Return an exact copy of the data, starting at its first line and ending at the line that contains "The height and", minus any pictures.
*** Opening of DATASET RECORDS ***
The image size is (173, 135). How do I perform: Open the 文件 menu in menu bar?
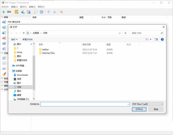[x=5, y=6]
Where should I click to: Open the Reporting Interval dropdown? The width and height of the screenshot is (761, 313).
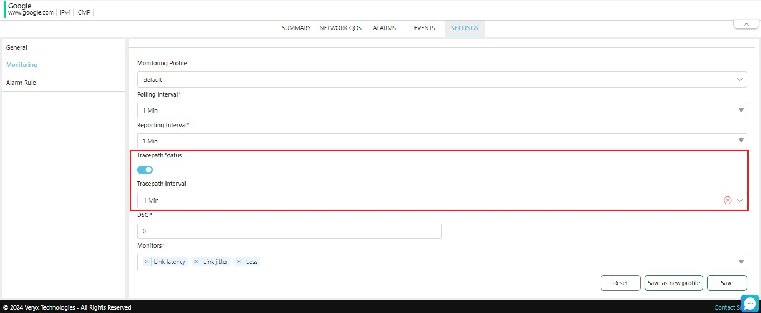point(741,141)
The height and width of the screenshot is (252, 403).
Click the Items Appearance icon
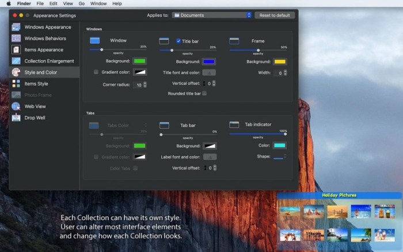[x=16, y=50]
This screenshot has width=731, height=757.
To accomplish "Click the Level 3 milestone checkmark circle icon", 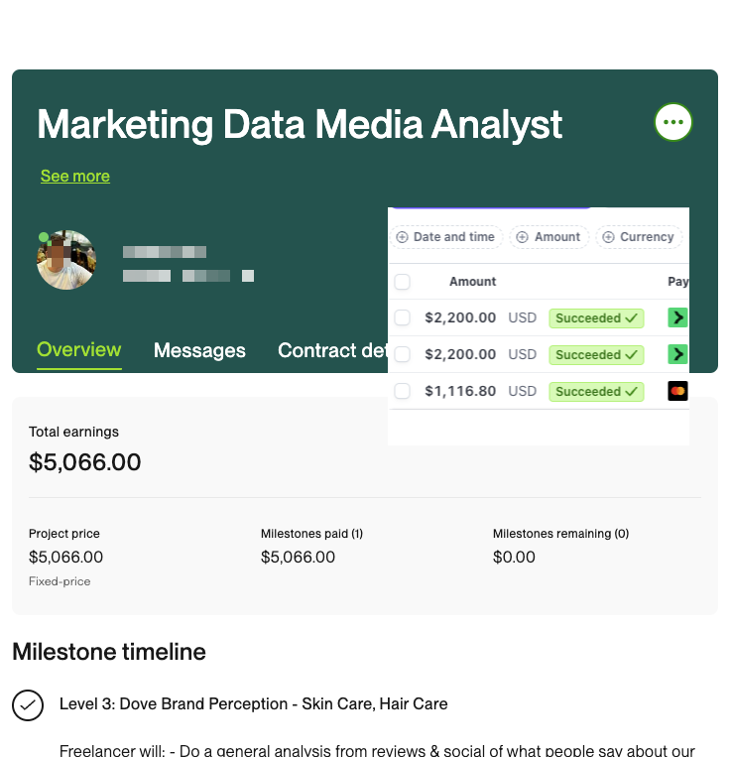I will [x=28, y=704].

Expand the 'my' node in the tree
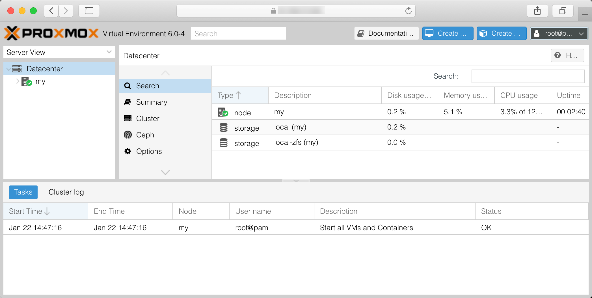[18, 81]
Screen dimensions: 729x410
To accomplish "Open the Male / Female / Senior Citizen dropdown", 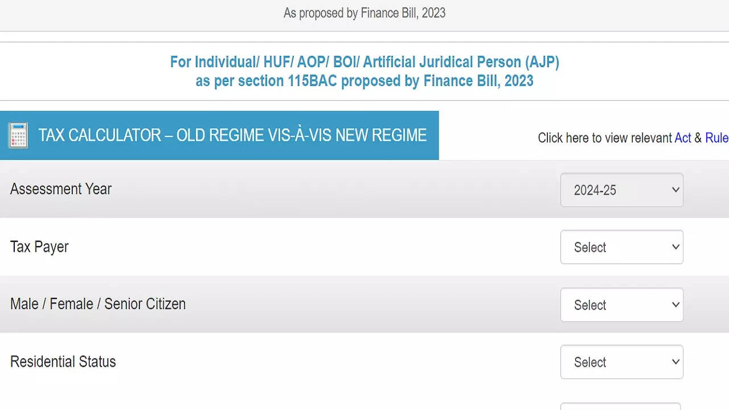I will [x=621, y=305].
*** Close of DATASET RECORDS ***
» TASK RESULT:
The image size is (173, 135). How do I perform: Open the 文件 menu in menu bar?
[x=5, y=6]
Where should I click to: Open the Reporting Interval dropdown? The width and height of the screenshot is (761, 313).
point(741,141)
The height and width of the screenshot is (252, 403).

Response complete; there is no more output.